TRY IT:
Repeat the data word for word, beginning at the line that contains "This screenshot has" and stopping after the line that contains "center [604, 530].".

RECORD EXCERPTS:
────────

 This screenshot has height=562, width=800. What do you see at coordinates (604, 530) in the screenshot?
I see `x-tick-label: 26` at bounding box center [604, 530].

────────

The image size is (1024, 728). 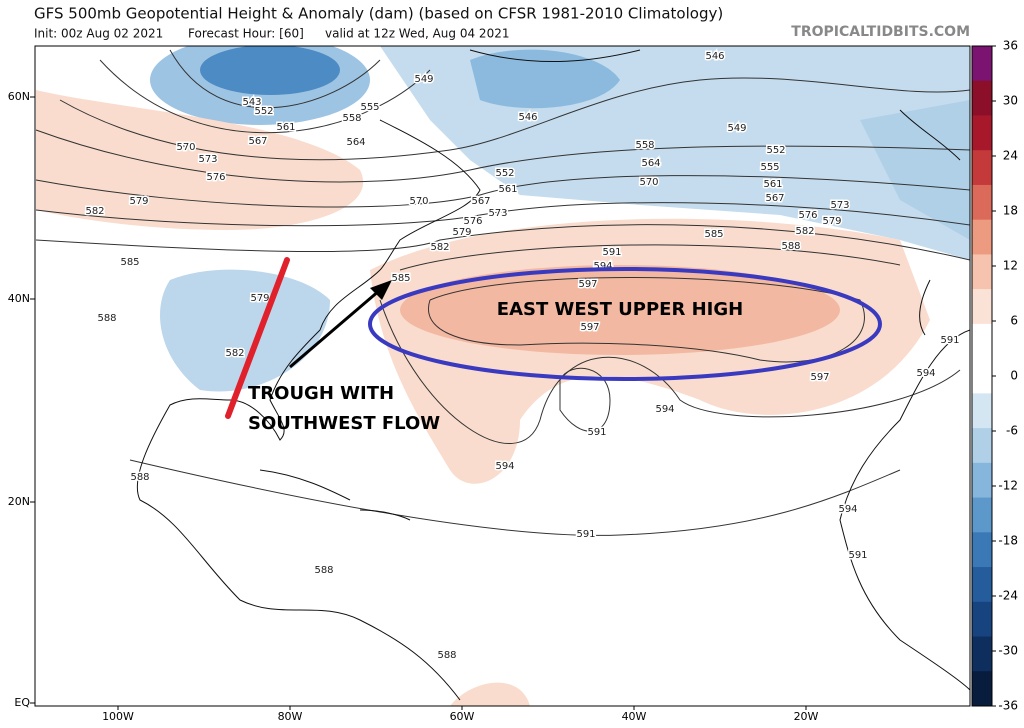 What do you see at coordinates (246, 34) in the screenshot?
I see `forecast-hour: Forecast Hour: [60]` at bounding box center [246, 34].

────────

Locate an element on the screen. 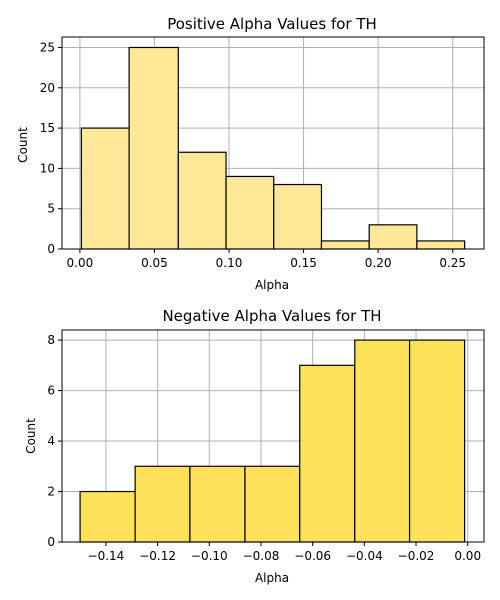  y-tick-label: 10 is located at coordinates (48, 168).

────────

ANSWER TO THE PROBLEM:
 This screenshot has height=562, width=800. What do you see at coordinates (604, 530) in the screenshot?
I see `x-tick-label: 26` at bounding box center [604, 530].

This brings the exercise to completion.